Work request:
Recast the lines from the one containing "This screenshot has height=1080, width=1920." through the end of the items as a JSON list of strings, one string per line, with blank lines left out.

Extracted information:
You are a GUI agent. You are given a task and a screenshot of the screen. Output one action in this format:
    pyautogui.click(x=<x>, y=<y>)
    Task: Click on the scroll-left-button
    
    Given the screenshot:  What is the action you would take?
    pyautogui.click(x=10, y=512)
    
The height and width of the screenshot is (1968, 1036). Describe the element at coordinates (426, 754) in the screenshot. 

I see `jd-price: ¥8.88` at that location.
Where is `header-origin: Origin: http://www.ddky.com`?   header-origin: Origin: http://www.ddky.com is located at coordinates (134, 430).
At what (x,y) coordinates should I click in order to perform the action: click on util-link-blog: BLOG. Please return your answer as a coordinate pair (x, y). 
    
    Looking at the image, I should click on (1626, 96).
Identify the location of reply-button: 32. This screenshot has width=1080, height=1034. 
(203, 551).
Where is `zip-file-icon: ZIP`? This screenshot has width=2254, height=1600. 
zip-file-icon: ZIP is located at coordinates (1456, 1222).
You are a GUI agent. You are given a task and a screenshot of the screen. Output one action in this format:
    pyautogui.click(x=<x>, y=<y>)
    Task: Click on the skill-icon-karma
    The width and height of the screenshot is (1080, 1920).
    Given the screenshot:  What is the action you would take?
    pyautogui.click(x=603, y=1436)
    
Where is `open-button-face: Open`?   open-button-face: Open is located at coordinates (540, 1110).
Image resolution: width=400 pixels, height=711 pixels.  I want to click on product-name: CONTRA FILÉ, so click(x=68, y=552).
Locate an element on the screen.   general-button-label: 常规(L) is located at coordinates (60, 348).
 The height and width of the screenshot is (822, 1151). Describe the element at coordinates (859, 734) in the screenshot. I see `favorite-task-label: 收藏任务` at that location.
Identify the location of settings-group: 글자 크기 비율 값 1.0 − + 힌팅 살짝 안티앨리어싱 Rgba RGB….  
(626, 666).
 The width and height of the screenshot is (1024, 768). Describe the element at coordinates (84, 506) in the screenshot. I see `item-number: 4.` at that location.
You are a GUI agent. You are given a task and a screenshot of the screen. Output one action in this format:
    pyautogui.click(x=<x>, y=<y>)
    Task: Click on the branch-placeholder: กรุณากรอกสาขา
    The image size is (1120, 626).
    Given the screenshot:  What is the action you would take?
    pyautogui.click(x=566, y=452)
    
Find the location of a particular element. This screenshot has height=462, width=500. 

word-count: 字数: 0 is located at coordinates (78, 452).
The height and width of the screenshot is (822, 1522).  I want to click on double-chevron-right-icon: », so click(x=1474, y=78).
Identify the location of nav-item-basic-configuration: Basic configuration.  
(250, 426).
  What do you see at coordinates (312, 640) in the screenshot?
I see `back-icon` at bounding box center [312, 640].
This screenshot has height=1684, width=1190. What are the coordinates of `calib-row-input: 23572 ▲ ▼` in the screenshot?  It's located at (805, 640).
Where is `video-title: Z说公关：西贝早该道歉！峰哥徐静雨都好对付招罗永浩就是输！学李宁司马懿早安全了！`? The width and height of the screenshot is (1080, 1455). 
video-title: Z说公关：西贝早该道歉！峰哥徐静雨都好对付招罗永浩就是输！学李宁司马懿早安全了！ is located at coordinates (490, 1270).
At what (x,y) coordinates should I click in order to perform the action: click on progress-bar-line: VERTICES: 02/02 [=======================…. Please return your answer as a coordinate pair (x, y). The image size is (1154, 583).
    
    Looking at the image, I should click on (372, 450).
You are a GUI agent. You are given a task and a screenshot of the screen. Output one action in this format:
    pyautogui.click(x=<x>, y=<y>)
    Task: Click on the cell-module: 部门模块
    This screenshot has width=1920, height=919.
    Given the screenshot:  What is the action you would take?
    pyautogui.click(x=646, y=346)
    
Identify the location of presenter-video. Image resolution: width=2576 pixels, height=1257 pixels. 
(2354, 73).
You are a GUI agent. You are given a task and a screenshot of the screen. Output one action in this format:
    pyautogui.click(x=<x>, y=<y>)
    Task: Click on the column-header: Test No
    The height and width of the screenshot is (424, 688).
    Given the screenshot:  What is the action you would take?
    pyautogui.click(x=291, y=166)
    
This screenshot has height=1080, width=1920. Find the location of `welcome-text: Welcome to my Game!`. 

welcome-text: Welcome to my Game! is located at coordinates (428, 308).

Your response:
[
  "This screenshot has height=1080, width=1920. Find the location of `welcome-text: Welcome to my Game!`. ",
  "welcome-text: Welcome to my Game! is located at coordinates (428, 308)."
]